---------- Document passage

Sunday, August 12, 2012

Practicing End Games Part 2


Working with endings not only helps in winning (or at least not losing) games at a critical point but I think also helps in other key ways.

My recommended method for practicing the endgame is to find a position from a master game where one side wins. Don't look how the master did it and try to get the same result. After many, many attempts, then check out the master's plan and figure how it was different than yours.

After awhile you will get a practical feel for the concepts needed to win an endgame.

Some of the most intsructive endgmes come from Bobby Fischer, though well known as a premier openings and middlegame player, he was also outstanding in the endgame.

Here are two of his endgame's that I found helpful:

Berliner-Fischer 1963 Bay City

After 42. Rc1


The game continued

42...Rd3

A key move. Putting the rook behind the passed pawn, an often used tactic lets the White King be more mobile and restricts Black's mobility. While 42...Rc8 probably still wins, the text provides Black more options.
 
43. Rb1 Kg7
44. Rb5 a4
45. Rc5 a3
46. Kg2 Re3

Fischer pretty much freezes White's play and lets's the Black King roam freely.

47. Rc4 Kf6
48. h4 Ke5
49. Kf2 Rh3
50. Kg2 Rd3
51. h5 Kf4
52. h6 Ke3
53. Rc7 Kd2
White Resigns


Fischer-Taimanov 1971 Cand. Match Game 4

After 60...Ne7



61. Be8 Kd8

In zugzwang, Black is forced to retreat from protection of b6.

62. Bxg6 Nxg6

Fischer has calculated that the liquidation and two pawns on the Qside is worth the Bishop with Black's forces away from the key a & b files.

63. Kxb6 Kd7
64. Kxc5 Ne7
65. b4 axb4
66. cxb4 Nc8
67. a5 Nd6
68. b6 Ne4+
69. Kb6 Kc8
70. Kc6 Kb8
71. b6
 Black Resigns

A masterful performance of calculation, mobility and position in the end game.

Anatoly Karpov is also known as a great endgame player.

Here's a position from the WC Match in 1984 versus Garry Kasparov.

Karpov-Kasparov, 1984 WC game 27 

After 47...Kd5



Karpov is a pawn up and looks better but must watch the Black  h-pawn. How does he recognize his advantage?

Saturday, August 4, 2012

Practice With End Games



I've always like analyzing chess end games. I must have practiced hundred's of end games when I was first starting out and I think it it helped improve my game very quickly.

Working with endings not only helps in winning (or at least not losing) games at a critical point but I think also helps in other key ways.

End game practice helps in calculation. With fewer pieces on the board it is easier to picture and calculate much deeper into a position.

Practice also helps in positional feel. It is usually critical to put your pieces in the right position in an endgame. With even one piece out of position, even the King, an equal position can soon turn into a lost endgame.

--------------------

■ **What is required**
Can you write out the endgame blog post word for word, from "Karpov-Kasparov, 1984 WC" to "recognize his advantage?"? Nothing in the data that comes next is needed.

---------- Supplied information

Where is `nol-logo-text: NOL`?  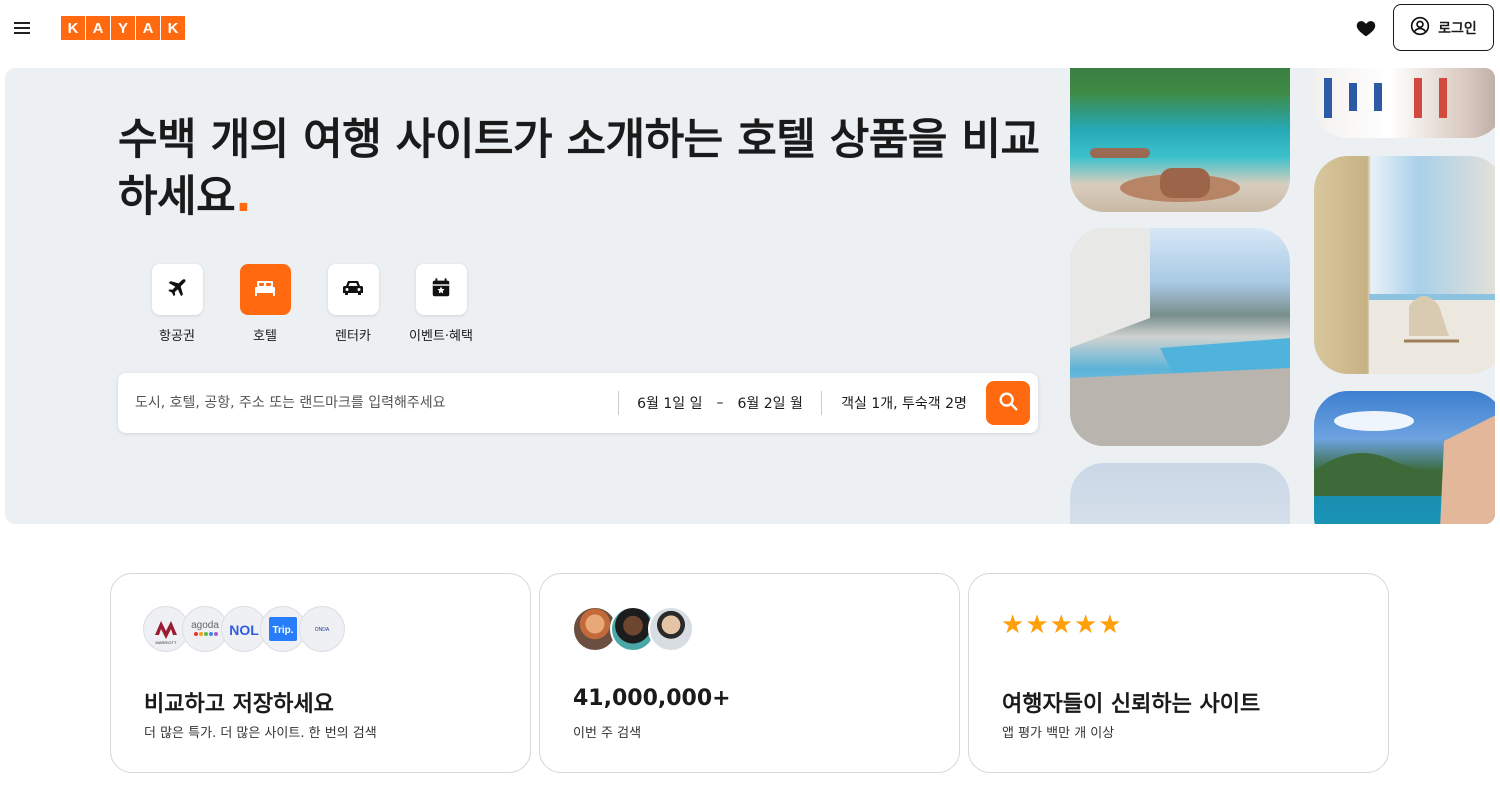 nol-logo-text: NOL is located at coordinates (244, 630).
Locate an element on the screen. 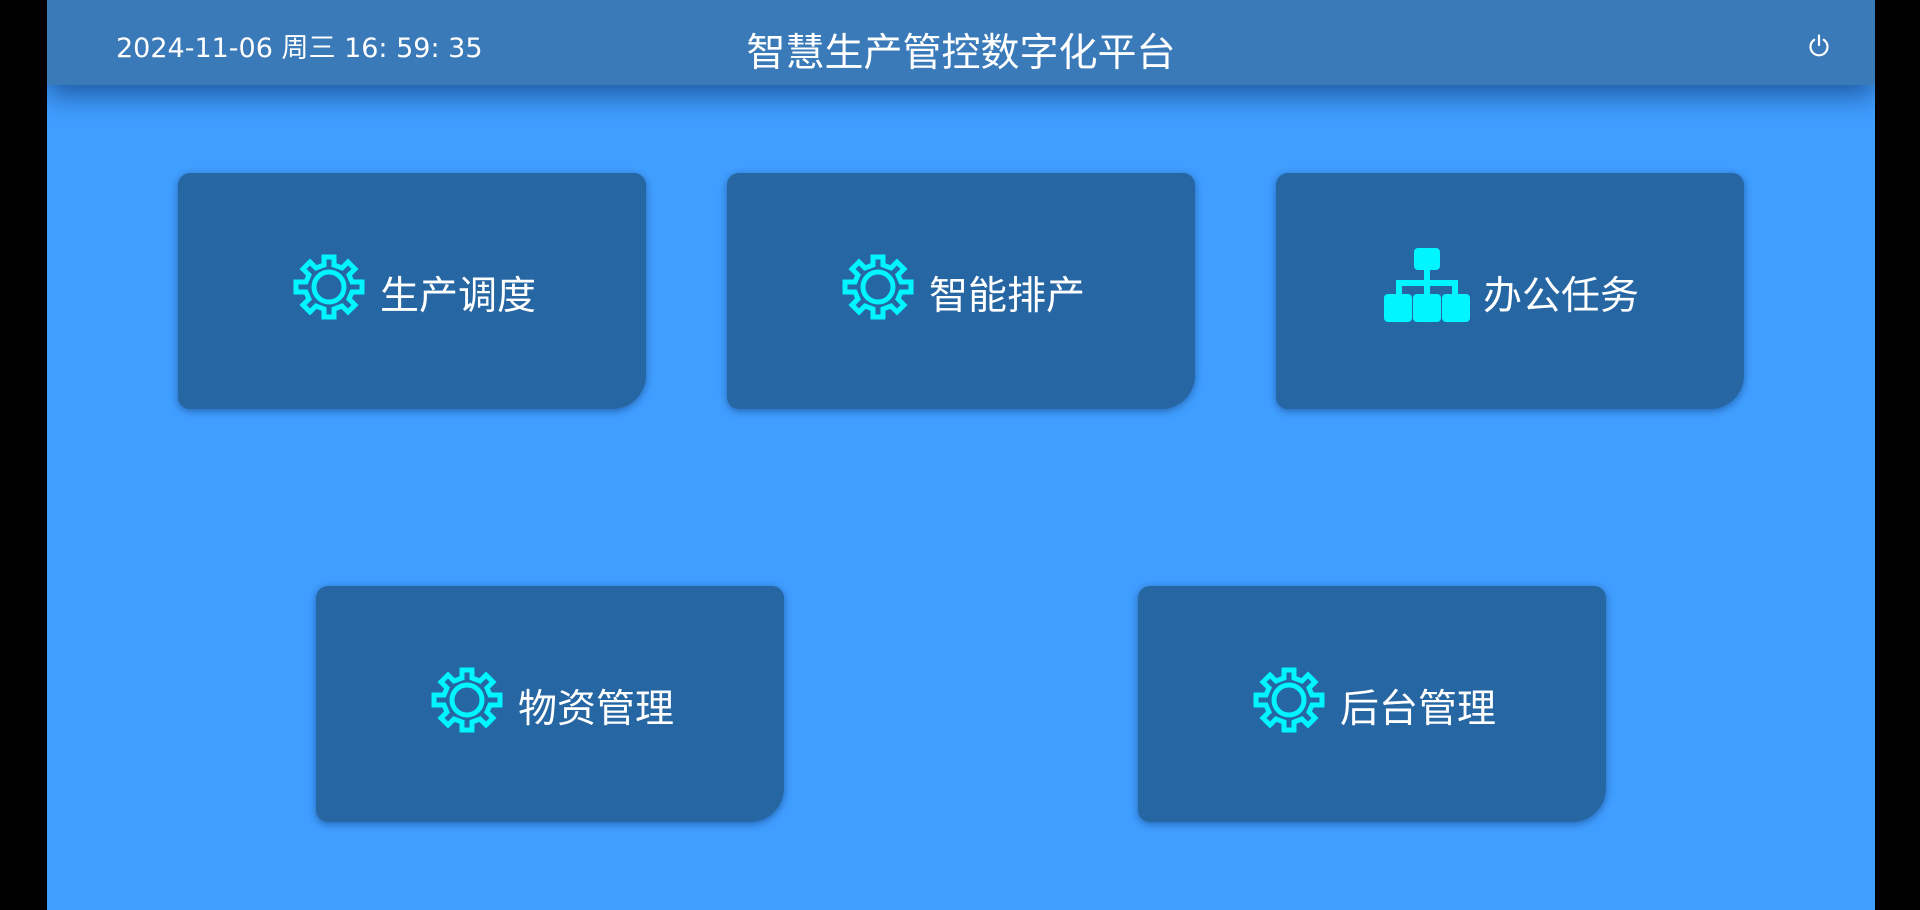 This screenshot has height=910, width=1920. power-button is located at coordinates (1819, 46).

--------------------

■ **Solution to this problem**
Karpov-Kasparov, 1984 WC game 27 

After 47...Kd5



Karpov is a pawn up and looks better but must watch the Black  h-pawn. How does he recognize his advantage?